__Try it__.
A verbatim reproduction of the lines below, from the line containing "Open Vue new" through the line containing "Given: Click the absorption", both ends included, is the whole required output.

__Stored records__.
- Opening Delimiter -

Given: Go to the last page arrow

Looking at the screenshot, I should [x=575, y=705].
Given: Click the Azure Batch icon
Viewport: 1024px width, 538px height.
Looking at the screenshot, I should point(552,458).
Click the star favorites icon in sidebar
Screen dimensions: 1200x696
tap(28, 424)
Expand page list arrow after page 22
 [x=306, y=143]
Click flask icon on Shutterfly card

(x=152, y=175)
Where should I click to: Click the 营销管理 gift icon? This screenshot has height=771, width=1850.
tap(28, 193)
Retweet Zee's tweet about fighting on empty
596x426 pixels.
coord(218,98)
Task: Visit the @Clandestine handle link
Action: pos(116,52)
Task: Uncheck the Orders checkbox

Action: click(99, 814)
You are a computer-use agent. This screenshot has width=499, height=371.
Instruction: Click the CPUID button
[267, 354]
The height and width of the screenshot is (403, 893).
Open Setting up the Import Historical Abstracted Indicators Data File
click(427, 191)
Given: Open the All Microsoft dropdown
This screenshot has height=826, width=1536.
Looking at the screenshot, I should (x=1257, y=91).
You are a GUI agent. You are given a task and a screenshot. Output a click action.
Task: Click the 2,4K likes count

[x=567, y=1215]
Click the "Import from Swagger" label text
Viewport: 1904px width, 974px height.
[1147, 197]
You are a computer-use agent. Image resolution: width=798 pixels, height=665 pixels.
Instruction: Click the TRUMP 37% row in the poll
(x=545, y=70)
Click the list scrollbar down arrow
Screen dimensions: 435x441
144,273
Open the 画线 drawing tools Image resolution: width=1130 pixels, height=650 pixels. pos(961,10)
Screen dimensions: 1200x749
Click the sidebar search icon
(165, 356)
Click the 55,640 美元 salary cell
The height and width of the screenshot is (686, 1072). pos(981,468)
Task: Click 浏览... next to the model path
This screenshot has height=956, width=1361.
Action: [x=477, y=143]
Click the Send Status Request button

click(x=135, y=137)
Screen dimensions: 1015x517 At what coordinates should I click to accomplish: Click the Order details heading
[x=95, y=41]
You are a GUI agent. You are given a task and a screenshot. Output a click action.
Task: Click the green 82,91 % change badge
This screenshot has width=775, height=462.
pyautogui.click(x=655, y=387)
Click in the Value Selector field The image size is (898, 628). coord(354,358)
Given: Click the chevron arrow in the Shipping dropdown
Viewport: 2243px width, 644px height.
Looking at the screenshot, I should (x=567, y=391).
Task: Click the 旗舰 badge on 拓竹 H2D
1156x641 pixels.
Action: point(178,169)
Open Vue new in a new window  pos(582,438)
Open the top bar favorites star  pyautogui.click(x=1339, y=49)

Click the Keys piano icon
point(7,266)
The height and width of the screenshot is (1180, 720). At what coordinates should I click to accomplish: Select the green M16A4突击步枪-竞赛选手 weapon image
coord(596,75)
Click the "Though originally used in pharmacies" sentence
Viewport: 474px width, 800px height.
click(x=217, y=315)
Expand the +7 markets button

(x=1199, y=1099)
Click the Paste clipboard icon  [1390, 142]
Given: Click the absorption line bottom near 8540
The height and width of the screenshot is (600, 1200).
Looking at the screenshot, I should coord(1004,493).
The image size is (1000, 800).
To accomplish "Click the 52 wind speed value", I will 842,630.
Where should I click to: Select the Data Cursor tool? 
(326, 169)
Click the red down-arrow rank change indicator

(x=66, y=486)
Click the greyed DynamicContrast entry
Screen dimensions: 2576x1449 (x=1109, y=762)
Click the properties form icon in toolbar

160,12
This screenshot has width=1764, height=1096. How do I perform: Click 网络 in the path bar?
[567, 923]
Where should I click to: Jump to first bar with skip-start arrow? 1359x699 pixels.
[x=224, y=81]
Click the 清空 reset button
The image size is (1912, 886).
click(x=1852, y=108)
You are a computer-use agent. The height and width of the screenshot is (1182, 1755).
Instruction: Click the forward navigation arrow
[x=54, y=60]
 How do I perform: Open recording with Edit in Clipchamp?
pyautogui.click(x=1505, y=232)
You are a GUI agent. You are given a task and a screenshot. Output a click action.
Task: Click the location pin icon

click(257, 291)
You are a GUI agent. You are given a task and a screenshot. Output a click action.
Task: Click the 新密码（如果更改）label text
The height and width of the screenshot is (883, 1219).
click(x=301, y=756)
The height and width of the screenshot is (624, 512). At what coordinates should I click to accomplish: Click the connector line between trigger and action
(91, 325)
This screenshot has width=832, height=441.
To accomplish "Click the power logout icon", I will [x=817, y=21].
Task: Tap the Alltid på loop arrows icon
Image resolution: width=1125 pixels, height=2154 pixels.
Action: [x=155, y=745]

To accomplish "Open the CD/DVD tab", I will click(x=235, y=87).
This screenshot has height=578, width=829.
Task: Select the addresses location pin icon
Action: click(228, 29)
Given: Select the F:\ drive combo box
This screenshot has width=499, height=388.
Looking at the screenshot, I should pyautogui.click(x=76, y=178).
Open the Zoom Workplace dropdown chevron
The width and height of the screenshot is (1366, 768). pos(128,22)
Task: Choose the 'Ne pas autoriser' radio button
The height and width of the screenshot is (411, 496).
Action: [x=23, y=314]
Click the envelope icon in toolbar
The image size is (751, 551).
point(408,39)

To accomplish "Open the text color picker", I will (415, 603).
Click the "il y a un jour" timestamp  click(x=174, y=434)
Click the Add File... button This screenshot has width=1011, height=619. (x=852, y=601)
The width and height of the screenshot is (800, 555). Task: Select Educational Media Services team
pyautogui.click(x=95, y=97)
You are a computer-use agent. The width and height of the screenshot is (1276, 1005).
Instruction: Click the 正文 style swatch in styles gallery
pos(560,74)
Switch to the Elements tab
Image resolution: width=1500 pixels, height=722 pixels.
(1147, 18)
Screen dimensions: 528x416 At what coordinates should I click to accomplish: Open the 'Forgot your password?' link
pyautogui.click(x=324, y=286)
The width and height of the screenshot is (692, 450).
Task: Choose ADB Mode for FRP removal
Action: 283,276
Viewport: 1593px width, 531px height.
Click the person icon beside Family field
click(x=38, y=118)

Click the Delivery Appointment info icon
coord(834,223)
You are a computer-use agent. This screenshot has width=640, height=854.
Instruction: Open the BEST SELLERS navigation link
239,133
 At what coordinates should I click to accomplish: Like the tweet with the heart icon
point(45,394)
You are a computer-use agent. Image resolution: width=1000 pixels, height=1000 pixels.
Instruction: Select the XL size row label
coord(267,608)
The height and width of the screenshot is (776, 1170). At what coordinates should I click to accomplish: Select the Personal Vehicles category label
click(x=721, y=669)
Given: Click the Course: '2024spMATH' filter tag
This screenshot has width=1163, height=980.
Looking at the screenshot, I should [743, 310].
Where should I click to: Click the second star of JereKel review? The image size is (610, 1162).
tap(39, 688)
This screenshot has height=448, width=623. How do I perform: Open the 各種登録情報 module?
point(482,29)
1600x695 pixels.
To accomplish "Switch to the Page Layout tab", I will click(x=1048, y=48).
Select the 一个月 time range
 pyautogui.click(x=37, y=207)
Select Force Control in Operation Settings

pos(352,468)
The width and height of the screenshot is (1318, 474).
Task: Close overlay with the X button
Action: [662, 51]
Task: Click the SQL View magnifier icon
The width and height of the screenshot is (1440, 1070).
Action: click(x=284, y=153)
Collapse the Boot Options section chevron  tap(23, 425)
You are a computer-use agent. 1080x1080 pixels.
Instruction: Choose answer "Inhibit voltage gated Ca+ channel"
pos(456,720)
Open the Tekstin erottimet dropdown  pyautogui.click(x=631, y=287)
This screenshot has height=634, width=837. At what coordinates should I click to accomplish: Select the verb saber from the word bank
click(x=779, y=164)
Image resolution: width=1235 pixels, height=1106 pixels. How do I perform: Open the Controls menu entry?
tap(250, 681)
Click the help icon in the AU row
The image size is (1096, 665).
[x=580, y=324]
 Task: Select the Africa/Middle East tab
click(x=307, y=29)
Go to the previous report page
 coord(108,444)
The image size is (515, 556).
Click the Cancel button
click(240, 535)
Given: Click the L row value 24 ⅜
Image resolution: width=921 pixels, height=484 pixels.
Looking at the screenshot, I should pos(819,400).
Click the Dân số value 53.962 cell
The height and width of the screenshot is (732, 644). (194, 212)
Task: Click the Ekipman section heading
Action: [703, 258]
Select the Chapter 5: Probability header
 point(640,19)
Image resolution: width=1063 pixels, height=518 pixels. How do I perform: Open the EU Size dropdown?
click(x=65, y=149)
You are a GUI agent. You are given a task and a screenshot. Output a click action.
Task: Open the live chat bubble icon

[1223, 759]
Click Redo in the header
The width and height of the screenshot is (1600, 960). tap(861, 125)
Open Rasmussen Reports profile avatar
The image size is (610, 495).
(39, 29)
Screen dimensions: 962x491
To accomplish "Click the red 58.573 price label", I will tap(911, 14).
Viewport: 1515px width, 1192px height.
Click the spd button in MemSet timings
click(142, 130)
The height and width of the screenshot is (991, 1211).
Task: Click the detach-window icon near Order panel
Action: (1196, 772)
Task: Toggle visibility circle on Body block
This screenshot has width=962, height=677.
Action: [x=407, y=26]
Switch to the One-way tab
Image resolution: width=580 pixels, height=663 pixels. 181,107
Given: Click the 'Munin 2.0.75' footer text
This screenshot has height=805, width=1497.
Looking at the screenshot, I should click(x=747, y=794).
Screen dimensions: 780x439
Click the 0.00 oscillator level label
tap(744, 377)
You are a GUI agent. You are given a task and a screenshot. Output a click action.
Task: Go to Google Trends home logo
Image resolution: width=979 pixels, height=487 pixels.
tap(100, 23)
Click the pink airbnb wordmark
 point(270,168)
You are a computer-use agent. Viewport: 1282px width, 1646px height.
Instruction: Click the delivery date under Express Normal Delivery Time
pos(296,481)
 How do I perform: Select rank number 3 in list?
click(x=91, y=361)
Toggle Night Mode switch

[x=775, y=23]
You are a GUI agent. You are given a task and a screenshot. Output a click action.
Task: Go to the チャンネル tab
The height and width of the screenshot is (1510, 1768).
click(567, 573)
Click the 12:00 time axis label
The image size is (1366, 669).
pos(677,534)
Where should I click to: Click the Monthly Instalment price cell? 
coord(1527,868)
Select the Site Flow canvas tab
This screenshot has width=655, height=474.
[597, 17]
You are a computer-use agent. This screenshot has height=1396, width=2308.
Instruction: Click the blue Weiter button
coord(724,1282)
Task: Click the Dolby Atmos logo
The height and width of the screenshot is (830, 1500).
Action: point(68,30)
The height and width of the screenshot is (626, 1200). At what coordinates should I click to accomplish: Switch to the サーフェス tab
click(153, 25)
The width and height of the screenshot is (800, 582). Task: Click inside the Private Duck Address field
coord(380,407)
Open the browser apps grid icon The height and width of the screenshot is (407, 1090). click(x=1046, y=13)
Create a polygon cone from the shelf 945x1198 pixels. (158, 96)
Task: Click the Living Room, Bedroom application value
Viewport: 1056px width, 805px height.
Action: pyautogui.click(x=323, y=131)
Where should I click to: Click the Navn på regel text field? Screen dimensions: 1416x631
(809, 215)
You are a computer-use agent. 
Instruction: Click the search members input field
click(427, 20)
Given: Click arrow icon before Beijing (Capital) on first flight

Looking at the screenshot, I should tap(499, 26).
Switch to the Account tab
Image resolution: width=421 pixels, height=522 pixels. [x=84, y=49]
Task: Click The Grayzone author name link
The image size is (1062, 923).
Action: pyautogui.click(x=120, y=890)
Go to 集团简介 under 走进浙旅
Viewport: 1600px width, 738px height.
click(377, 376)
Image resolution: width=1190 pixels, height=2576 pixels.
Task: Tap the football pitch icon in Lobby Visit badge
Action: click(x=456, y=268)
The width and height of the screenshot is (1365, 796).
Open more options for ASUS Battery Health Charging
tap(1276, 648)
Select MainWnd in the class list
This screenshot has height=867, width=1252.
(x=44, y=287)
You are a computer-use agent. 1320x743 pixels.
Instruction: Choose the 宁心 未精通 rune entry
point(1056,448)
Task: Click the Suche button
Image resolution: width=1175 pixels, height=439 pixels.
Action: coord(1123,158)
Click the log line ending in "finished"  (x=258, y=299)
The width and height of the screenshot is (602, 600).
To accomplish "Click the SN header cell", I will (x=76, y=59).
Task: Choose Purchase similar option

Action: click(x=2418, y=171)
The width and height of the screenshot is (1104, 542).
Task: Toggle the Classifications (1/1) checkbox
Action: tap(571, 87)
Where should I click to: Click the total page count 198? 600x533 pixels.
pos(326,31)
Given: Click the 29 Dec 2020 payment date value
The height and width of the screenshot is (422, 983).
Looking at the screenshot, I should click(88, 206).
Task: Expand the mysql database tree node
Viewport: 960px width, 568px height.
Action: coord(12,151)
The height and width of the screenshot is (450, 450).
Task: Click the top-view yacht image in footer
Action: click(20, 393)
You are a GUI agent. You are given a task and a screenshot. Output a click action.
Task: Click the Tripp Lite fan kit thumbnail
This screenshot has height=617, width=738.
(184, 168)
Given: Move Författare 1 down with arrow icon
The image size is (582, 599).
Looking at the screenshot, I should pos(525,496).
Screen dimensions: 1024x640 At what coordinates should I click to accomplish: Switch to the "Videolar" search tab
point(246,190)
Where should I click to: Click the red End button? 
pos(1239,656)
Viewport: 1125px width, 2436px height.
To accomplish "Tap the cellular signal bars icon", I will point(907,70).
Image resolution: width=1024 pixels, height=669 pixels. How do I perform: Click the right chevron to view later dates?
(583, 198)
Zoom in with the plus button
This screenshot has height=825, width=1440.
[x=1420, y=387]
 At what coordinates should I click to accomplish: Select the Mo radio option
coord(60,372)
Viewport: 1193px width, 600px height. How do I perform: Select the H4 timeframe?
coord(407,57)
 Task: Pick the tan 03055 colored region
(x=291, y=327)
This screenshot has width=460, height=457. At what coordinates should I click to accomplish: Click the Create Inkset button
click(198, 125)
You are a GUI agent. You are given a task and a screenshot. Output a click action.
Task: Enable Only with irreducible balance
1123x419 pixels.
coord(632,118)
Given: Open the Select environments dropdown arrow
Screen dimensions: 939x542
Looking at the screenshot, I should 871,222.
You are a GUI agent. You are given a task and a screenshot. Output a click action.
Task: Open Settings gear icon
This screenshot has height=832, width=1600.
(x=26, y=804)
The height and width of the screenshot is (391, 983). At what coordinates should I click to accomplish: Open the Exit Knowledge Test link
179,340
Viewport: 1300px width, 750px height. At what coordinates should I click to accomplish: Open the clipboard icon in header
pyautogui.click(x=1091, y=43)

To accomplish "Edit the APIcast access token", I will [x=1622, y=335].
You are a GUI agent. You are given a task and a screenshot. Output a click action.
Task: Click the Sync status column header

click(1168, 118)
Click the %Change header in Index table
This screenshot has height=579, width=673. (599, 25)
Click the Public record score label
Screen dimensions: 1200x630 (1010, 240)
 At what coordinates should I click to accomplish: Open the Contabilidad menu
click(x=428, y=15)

- Closing Delimiter -

__Written response__.
Open Vue new in a new window  pos(582,438)
Open the top bar favorites star  pyautogui.click(x=1339, y=49)

Click the Keys piano icon
point(7,266)
The height and width of the screenshot is (1180, 720). At what coordinates should I click to accomplish: Select the green M16A4突击步枪-竞赛选手 weapon image
coord(596,75)
Click the "Though originally used in pharmacies" sentence
Viewport: 474px width, 800px height.
click(x=217, y=315)
Expand the +7 markets button

(x=1199, y=1099)
Click the Paste clipboard icon  [1390, 142]
Given: Click the absorption line bottom near 8540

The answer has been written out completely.